Older residents of Suwon, South Korea, will remember a narrow-gauge railway that took the Su-In Line train through a landscape of beaches and salterns from 1937 to 1995. Originally used to move salt during imperial Japanese rule, the railway became a primary means of transportation for low-income laborers and students after the Korean War. Seoul-based Yong Ju Lee Architecture is looking to reinvigorate the faded memory for a new generation of South Koreans using this pixelated, stainless steel memorial composed of two interpretive sculptures.
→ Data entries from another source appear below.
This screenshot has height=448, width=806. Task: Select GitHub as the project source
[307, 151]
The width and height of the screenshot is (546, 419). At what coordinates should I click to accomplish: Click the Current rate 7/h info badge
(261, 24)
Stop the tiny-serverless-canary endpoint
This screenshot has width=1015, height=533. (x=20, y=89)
Dispersion, a pair of sculptures that appear to melt or disintegrate into their surroundings, is built to the dimensions of the original Su-In Line train, including its narrow 762mm (2.5-foot) width, which made for a very cramped commute.
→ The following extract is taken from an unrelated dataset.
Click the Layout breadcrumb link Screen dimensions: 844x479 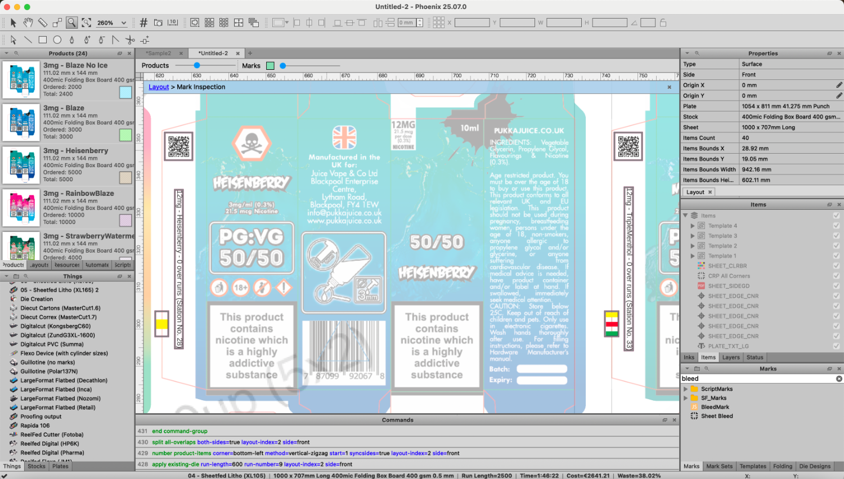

Dispersion 1 is an exterior restoration of the train that starts off pixelated and dematerialized, but then solidifies, or vice versa, depending upon the viewer’s angle. Dispersion 2, a second car that trails closely behind, reimagines the former train’s interior. It features a seated woman’s silhouette on one side, invoking an atmosphere of the past and allowing visitors of the memorial to join her.
Both parts of the sculpture are built entirely from stainless steel, to both reflect and contrast the current surroundings. The installation lives on the grounds of the former railway's final stop in Su-In Line Memorial Park.